As I have no ostrichcentric songs, here are four random songs that caught my attention…
Sinéad O’Connor – You Made Me The Thief Of Your Heart
from So Far…The Best of Sinéad O’Connor (1997)
I dug Sinéad O’Connor from the moment she appeared on the tiny black & white television in my dorm room. Sinéad had just released her debut, The Lion And The Cobra, and, and suddenly this striking girl with a shaved head was wailing like a banshee in the video for Mandinka.
A decade later, O’Connor’s career had crashed and burned (so far as the mainstream American public) and the singer had only put out two albums in the seven years since I Do Not Want What I Haven’t Got and Nothing Compares 2 U had made her a momentary superstar.
It’s a shame that more people didn’t get to hear the haunting, atmospheric You Made Me The Thief Of Your Heart. The song had initially appeared on the soundtrack to In the Name Of The Father several years earlier.
Rush – New World Man
from Signals (1982)
Rush is suddenly everywhere and more beloved than ever.
(Paloma was quick to give me a heads up on the use of Fly By Night in some new car commercial)
I was still listening to mostly Top 40 radio when I entered high school, but Rush had a rabid following with the older kids, especially the few known stoners, and I knew Tom Sawyer from hearing it blaring from beat-up Camaros in the parking lot.
Then, Rush notched their only US Top 40 hit with New World Man and, as I ventured beyond the confines of pop radio, I became a devotee of the band with Grace Under Pressure and Power Windows, eventually digging into their older titles.
Francis Dunnery – Good Life
from Fearless (1994)
I first heard guitarist Francis Dunnery when the groovy American Life In The Summertime, also from his solo debut Fearless, got a smattering of airplay at the time. Good Life, the closing track on the album slipped by me.

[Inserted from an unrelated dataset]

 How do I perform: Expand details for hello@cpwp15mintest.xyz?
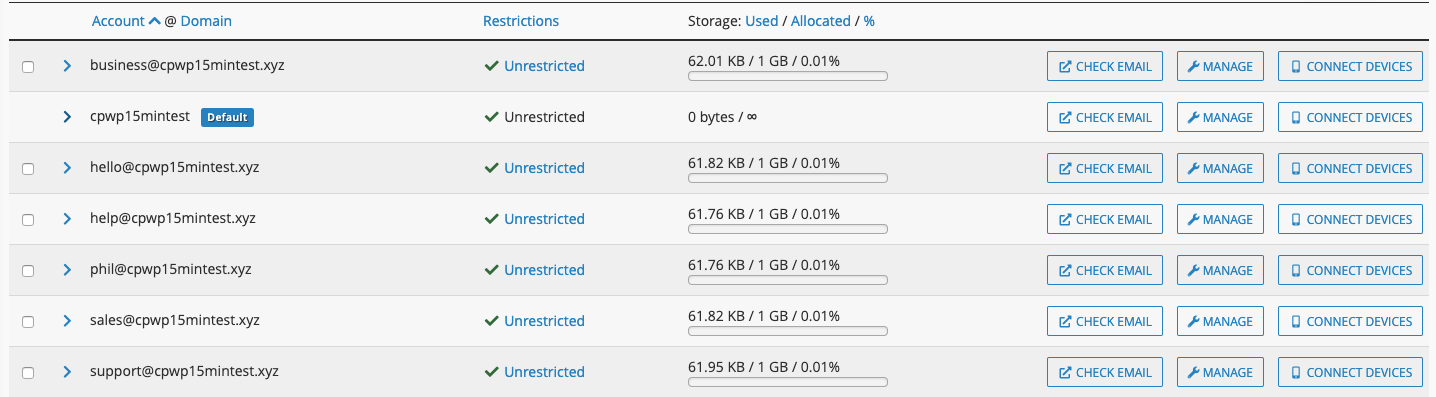point(67,168)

But, my boss at the time and his wife, who would both go on to be VPs at separate major labels, were insistent that the song had the potential to be a massive hit, causing me to revisit it.
It’s an uncluttered song – acoustic guitar accented by strings – that allows the focus to be on the words which are an emotional gut punch.
Good Life never became a hit or even a single, but it certainly could have been and is a lost gem of a song. Dunnery has continued to put out solo albums while also serving as a sideman for acts including Robert Plant, Lauryn Hill, Santana and Anderson, Bruford, Wakeman & Howe.
Pretty & Twisted – Dear Marlon Brando
from Pretty & Twisted (1995)
I was disappointed when Concrete Blonde broke up (for the first time) in 1995, but lead singer/bassist Johnette Napolitano quickly released two albums that year. The first was with Holly Vincent under the banner of Vowel Movement, which didn’t resonate with me.
Napolitano’s other short-lived union was with ex-Wall Of Voodoo singer/guitarist Marc Moreland as Pretty & Twisted. Moreland had been the inspiration behind Concrete Blonde’s Joey and Pretty & Twisted was very much in the vein of the guitar-driven alternative rock of the Blondes.
Though it found little commercial success, Pretty & Twisted, the act’s lone release, was a pretty stellar record. The chugging Dear Marlon Brando is an ode to the legendary actor and a request to hang with the reclusive man on his private island.